#### Objetivo da tarefa
Retome o texto sobre a qualificação do contrato de mútuo como civil ou mercantil e prossiga a partir da última frase apresentada.

#### Texto
┏━━
III) Ignorando o facto do contrato aqui em causa ser completamente omisso quanto à sua qualificação como contrato de mútuo civil ou comercial, considerou o Tribunal da Relação de Lisboa alegadas afirmações de testemunhas ouvidas em sede de audiência de discussão e julgamento e entendeu assim aditar um novo facto aos factos provados facto 21) segundo o qual "O dinheiro emprestado pela autora destinou-se a ser investido no estabelecimento comercial da sociedade ré".

mmm) Ignorando a vontade das partes, o Tribunal da Relação concluiu assim que estamos em face de um contrato de natureza mercantil, porque o dinheiro emprestado, segundo as alegadas afirmações das testemunhas, se destinaram a ser investido no estabelecimento comercial da sociedade ré.

nnn)  Não se acompanha, salvo o devido respeito, o entendimento do Tribunal da Relação quanto à questão da qualificação do contrato de mútuo aqui em causa como sendo um contrato de mútuo mercantil, pelas sobreditas razões quanto ao estipulado pelas partes, e quanto à completa omissão de cláusulas relativas à natureza mercantil do contrato.
┗━━
#### Excertos das entradas
┏━━
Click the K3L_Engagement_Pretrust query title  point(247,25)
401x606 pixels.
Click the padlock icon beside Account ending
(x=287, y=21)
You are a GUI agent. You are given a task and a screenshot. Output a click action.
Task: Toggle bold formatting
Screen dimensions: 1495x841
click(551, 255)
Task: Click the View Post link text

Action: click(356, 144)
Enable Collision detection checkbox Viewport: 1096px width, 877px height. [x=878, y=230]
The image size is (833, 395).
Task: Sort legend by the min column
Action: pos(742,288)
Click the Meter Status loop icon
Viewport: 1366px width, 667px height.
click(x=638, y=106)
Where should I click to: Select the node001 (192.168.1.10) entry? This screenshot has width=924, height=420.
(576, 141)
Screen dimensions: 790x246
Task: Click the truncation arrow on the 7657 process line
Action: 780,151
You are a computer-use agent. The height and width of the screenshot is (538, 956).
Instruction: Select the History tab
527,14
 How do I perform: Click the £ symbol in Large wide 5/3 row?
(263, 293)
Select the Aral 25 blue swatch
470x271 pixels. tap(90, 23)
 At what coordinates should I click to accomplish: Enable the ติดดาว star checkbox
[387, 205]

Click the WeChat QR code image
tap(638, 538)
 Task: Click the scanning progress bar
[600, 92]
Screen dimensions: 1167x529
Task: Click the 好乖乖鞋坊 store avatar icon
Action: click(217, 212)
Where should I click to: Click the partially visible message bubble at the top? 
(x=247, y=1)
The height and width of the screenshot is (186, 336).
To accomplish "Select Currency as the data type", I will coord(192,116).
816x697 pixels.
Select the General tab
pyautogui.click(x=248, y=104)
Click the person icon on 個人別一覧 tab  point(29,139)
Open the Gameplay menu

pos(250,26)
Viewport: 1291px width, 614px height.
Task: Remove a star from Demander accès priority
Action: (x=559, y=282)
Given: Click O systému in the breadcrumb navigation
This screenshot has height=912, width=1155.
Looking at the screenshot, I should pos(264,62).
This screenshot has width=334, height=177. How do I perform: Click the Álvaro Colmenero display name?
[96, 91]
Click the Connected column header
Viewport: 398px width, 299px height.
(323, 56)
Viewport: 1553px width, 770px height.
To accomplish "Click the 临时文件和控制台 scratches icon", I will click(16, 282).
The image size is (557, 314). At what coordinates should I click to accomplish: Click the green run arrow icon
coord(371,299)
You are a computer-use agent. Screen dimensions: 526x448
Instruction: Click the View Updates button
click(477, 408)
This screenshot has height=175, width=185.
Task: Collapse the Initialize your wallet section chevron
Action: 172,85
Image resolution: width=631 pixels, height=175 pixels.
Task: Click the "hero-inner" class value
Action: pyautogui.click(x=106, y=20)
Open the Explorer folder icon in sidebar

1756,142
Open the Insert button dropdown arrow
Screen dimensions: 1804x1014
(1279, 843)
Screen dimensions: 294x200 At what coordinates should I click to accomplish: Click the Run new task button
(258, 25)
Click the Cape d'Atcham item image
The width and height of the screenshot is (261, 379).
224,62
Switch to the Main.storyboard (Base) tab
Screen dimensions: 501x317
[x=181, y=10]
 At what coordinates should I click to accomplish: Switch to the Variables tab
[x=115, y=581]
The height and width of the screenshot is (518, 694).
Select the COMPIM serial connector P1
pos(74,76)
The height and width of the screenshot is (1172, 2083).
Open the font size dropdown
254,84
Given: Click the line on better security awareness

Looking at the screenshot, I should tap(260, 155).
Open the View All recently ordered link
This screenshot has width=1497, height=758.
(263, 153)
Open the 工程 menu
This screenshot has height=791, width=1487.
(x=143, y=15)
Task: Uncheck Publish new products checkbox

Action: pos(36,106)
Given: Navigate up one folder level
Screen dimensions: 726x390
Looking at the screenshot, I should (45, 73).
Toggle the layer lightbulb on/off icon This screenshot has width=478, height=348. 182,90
┗━━
#### Resposta à tarefa
ooo) As partes intitularam o contrato como contrato de mútuo gratuito; inexiste cláusula no contrato quanto à sua onerosidade, antes pelo contrário existe cláusula que dispõe de forma expressa sobre a sua não onerosidade; as partes não fazem qualquer menção no contrato quanto à sua natureza mercantil; as partes estipularam expressamente que o mútuo foi concedido "Como contrapartida da exclusividade conferida pelo revendedor, o fornecedor empresta ao revendedor, sem juros, a quantia de € 490.000,00" (vide n.º 1 da cláusula 7P); a autora na petição inicial não faz menção à natureza mercantil do contrato, nem na causa de pedir, nem no pedido.

ppp)  Conjugada tal factualidade, é evidente que não estamos perante a figura do mútuo mercantil.

qqq)  Em consequência, não pode ser posta em causa que as partes, através do contrato que qualificaram como contrato de "contrato de compra exclusiva, com mútuo gratuito e fiança pessoal" celebraram um verdadeiro contrato de mútuo civil e não qualquer outro.

rrr)    Tal seria defraudar a vontade real das partes insertas no aludido contrato, fazendo dele tábua rasa.

sss)   Em face do contrato subscrito pelas partes, aqui autora/recorrida e réu/recorrente desconhece-se, portanto, que tipo de encargos foram satisfeitos com o dinheiro que a autora emprestou à sociedade ré.

ttt)     Logo, não pode a situação dos autos configurar um contrato de mútuo mercantil.

uuu)  Resta-nos, portanto, apreciar se estamos perante contrato de mútuo civil.

vvv)   Estabelece o artigo 11420 do Código Civil que "Mútuo é o contrato pelo qual uma das partes empresta à outra dinheiro ou outra coisa fungível, ficando a segunda obrigada a restituir outro tanto do mesmo género e qualidade".

www) Por seu lado, o artigo 1143º do mesmo Código, na redacção então em vigor, prescreve que "O contrato de mútuo de valor superior a 20.000 euros só é válido se for celebrado por escritura pública e o de valor superior a 2.000 euros se o for por documento assinado pelo mutuário".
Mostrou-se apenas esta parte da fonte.